Primary storage has remained the same for quite some time. It comes in two primary forms: block or file, also known as SAN or NAS. Yes, each of these two forms can be filled with a mix of ingredients, including SATA drives, SAS drives, and flash drives. You have all-flash SAN/NAS, hybrid SAN/NAS, and SATA SAN/NAS devices. But in the end, it basically comes down to the same two choices we had 20 years ago, “Do you want block or file?”
In contrast, other storage markets have been heating up for a while. We have multiple new ways to store, protect, and share data that are offering customers many ways to save money while keeping their data safe at the same time. Why doesn’t primary storage incorporate these features? Is it time for a reboot?
Status quo
The current primary storage products are all designed around the idea that all data resides on primary storage all the time. While companies selling primary storage may offer secondary storage products, the primary and secondary products do not typically integrate. In fact, many such companies tend to downplay their secondary storage offerings, as any acknowledgment of such products might reduce the sales of primary storage. Similarly, while there are a lot of options in the cloud, primary storage vendors tend not to acknowledge the cloud as a destination for data. Even if they offer it as a service, there is typically no direct relationship between primary storage in the cloud. The products tend to be point products designed for specific uses: primary storage, secondary storage, and the cloud.
First Get Flash Right
You would have to be hiding under a rock to not know flash storage is making significant inroads into the primary storage market. Flash storage is very fast, and it is also very reliable (although not infallible). Flash is so popular there are a number of storage products designed entirely around flash, known as all-flash arrays. But even the most staunch advocates of flash would acknowledge that not all applications need the performance flash offers. And since flash cost significantly more than magnetic disk, this is an important thing to acknowledge.
The reality is the performance needs of most data can be met with traditional disk. The challenge comes in determining which applications should go where. This is where hybrid technologies that use a combination of flash and magnetic disk come into play. They automatically place data that needs high-performance on flash, and more typical data on magnetic disk. This offers the best of both worlds, where each application gets the kind of storage that suits it best without wasting money on more expensive storage for applications that do not need it.

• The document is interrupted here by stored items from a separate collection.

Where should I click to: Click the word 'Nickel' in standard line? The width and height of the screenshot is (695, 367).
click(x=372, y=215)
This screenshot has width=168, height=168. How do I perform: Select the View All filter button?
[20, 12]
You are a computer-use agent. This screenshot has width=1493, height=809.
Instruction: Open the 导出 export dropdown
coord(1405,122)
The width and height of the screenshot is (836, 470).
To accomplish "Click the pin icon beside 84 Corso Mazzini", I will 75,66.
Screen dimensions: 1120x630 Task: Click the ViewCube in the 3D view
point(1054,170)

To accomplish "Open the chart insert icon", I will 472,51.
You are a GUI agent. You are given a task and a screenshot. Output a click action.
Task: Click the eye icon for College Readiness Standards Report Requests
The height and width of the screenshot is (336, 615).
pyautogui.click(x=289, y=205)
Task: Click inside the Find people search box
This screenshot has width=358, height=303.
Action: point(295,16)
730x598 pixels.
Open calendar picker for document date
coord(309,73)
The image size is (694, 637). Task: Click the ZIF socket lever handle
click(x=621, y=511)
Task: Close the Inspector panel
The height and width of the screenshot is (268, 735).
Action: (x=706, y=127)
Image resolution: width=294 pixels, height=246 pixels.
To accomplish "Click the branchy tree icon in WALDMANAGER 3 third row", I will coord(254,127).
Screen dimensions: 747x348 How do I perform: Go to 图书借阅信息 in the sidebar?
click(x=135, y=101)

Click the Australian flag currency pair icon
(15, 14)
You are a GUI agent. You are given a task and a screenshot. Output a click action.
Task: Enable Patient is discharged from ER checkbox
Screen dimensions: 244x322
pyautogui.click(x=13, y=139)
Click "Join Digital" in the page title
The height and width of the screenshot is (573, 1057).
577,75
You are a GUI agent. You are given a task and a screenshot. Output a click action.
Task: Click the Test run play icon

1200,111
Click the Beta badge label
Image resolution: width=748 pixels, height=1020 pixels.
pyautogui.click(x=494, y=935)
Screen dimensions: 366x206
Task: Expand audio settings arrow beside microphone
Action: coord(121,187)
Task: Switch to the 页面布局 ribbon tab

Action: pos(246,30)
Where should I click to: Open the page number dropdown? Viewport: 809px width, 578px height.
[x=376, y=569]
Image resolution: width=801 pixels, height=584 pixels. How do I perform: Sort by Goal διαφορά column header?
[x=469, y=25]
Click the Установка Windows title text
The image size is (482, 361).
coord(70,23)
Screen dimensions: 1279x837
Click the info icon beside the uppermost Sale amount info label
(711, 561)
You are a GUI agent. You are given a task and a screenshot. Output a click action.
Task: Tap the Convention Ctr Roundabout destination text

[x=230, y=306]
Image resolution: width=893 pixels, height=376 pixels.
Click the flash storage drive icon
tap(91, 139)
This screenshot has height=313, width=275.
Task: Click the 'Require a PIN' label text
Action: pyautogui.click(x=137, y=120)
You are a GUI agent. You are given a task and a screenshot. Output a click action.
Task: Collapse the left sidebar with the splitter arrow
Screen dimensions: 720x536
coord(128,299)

Storage for How Workers Work
Another interesting product that has taken off in the last decade or so is the concept of file sync and share. The advent of cheap computers allowed a lot of people to have their own personal laptops and PCs at home, but this created the demand to be able to synchronize your files across all of these devices, and Dropbox was born. While effective as a product, the challenge with the success of Dropbox and products like it is the creation of shadow IT. It’s one thing to synchronize your personal data between two laptops that you and your spouse own. It’s an entirely different product when the data being synchronized is company data. This creates compliance, intellectual property, and data protection issues. When data protection is put in the hands of those who do not fully understand it, bad things can happen. For example, consider the all too frequent example of a customer who deletes data once it has been synchronize to Dropbox, because it is now “in the cloud.” (Since Dropbox is a sync client, this action deletes the files in Dropbox, too.)
That is not to say file sync and share is not a good idea for company data. What’s not a good idea is file sync and share of company data with no oversight by the company’s IT department and data protection professionals. What organizations need now is something we refer to as enterprise file sync and share (EFSS). The problem is most primary storage systems and NAS systems in particular ignore EFSS or the vendor tries to meet the requirement through an add-on product instead of integrating the capability directly into the primary storage system.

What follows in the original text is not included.